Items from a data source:
◆ ◆ ◆

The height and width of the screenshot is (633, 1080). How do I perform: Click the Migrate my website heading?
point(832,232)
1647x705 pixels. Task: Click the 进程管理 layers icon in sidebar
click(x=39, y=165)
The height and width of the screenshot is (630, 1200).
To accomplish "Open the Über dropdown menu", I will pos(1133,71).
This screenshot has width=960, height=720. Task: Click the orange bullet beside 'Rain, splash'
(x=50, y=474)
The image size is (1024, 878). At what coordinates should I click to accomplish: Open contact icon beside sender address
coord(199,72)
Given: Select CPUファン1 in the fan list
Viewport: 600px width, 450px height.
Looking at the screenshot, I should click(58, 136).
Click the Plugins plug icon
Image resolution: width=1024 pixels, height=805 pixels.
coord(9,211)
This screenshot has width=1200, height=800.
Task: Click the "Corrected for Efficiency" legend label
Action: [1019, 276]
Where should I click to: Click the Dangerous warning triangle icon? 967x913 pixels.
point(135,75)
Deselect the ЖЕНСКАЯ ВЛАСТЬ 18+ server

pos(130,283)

◆ ◆ ◆

**Work request**
Type the data out again, exactly.

**Solution for this task**
The height and width of the screenshot is (633, 1080). How do I perform: Click the Migrate my website heading?
point(832,232)
1647x705 pixels. Task: Click the 进程管理 layers icon in sidebar
click(x=39, y=165)
The height and width of the screenshot is (630, 1200).
To accomplish "Open the Über dropdown menu", I will pos(1133,71).
This screenshot has width=960, height=720. Task: Click the orange bullet beside 'Rain, splash'
(x=50, y=474)
The image size is (1024, 878). At what coordinates should I click to accomplish: Open contact icon beside sender address
coord(199,72)
Given: Select CPUファン1 in the fan list
Viewport: 600px width, 450px height.
Looking at the screenshot, I should click(58, 136).
Click the Plugins plug icon
Image resolution: width=1024 pixels, height=805 pixels.
coord(9,211)
This screenshot has width=1200, height=800.
Task: Click the "Corrected for Efficiency" legend label
Action: [1019, 276]
Where should I click to: Click the Dangerous warning triangle icon? 967x913 pixels.
point(135,75)
Deselect the ЖЕНСКАЯ ВЛАСТЬ 18+ server

pos(130,283)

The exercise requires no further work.